Monday, January 24, 2011

Attorney Says Death an Accident, Not 'Honor Killing'

This is becoming much too common an issue in our Country. There are at least two such stories in the news right now.

How do these people think they can come to our Country and continue to act like barbarians? I would never take my family to a foreign country and expect that land to treat me the same as I would be treated in my own Country. It seems as if these muslim transplants want to have all the freedoms that come with living in the United States while still clinging to their barbaric laws and customs. If they choose to live like animals, they should probably return to place that is more sympathetic and in tune with their warped religious views.
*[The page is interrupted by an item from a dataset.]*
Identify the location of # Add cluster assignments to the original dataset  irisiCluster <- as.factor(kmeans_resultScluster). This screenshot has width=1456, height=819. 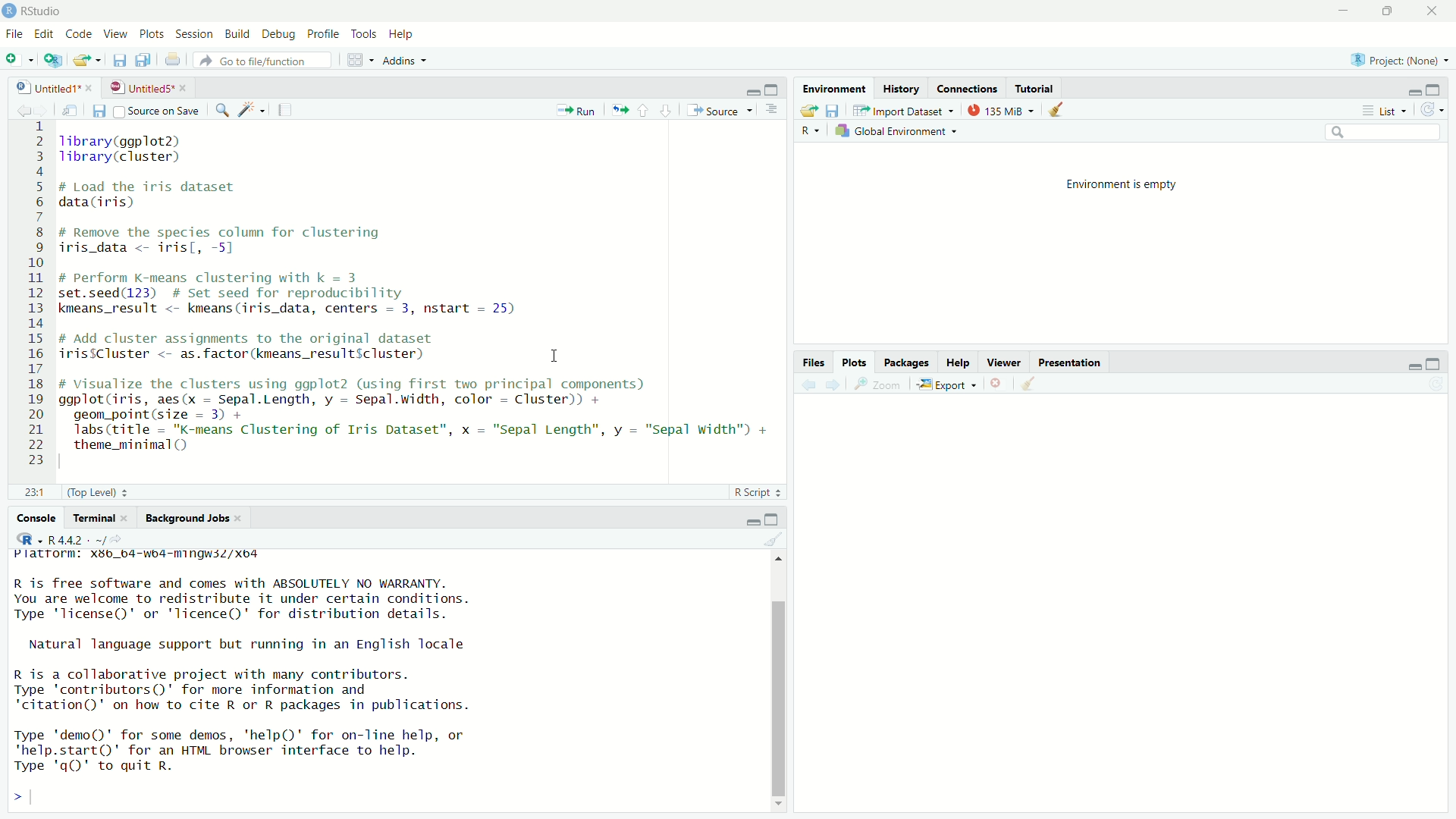
(269, 348).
We can only hope that our judges see sharia law for what it is, an excuse to use hatred and violence to define a lifestyle and culture...

Associated Press

PHOENIX -- An attorney for an Iraqi immigrant accused of killing his daughter because he believed she was too Westernized said the death was an accident caused when he tried to spit on a woman who had helped his daughter.
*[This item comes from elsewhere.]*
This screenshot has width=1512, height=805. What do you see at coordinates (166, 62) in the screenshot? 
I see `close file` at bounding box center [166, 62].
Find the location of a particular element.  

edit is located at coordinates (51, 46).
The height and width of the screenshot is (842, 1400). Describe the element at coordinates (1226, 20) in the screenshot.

But a prosecutor said during opening statements Monday in the case of Faleh Almaleki that he intentionally slammed his Jeep into his 20-year-old daughter, Noor Almaleki, and her boyfriend's mother.

The mother lived, but Noor was in a coma for two weeks before she died from her injuries.

The prosecutor told jurors in Phoenix that Almaleki had become increasingly angry over his daughter's failure to follow his orders, and their relationship had become more strained in the two years before her October 2009 death.

A defense attorney says Faleh Almaleki only wanted to show his disgust with the older woman but swerved and ended up running down both women.

Faleh Almaleki moved his family from Iraq to the Phoenix suburb of Glendale in the mid-1990s.

He wanted Noor to adhere to Iraqi traditions, but she wanted to be a typical American girl, according to court records and her close friends.

When she was 17, she refused to enter an arranged marriage in Iraq, enraging her father, according to a court document filed by prosecutors.